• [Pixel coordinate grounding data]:
--------

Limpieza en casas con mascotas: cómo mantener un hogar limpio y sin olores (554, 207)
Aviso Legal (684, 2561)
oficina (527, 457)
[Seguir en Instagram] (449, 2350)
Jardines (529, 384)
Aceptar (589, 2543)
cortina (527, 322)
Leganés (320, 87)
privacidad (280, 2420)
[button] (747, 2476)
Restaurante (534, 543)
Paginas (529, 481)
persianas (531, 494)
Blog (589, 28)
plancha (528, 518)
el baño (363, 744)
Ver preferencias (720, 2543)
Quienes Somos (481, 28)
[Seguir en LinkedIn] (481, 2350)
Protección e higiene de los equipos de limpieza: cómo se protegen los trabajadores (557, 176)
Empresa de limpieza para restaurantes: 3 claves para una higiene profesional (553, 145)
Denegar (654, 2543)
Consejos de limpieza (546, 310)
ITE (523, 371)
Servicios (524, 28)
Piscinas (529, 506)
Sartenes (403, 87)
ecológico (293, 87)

--------

• [TASK DIRECTIONS]: Your answer must be the line holding "Jardines (529, 384)" plus every later line to the end of the records, copied exactly.

• [THE COMPLETED TASK]:
Jardines (529, 384)
Aceptar (589, 2543)
cortina (527, 322)
Leganés (320, 87)
privacidad (280, 2420)
[button] (747, 2476)
Restaurante (534, 543)
Paginas (529, 481)
persianas (531, 494)
Blog (589, 28)
plancha (528, 518)
el baño (363, 744)
Ver preferencias (720, 2543)
Quienes Somos (481, 28)
[Seguir en LinkedIn] (481, 2350)
Protección e higiene de los equipos de limpieza: cómo se protegen los trabajadores (557, 176)
Empresa de limpieza para restaurantes: 3 claves para una higiene profesional (553, 145)
Denegar (654, 2543)
Consejos de limpieza (546, 310)
ITE (523, 371)
Servicios (524, 28)
Piscinas (529, 506)
Sartenes (403, 87)
ecológico (293, 87)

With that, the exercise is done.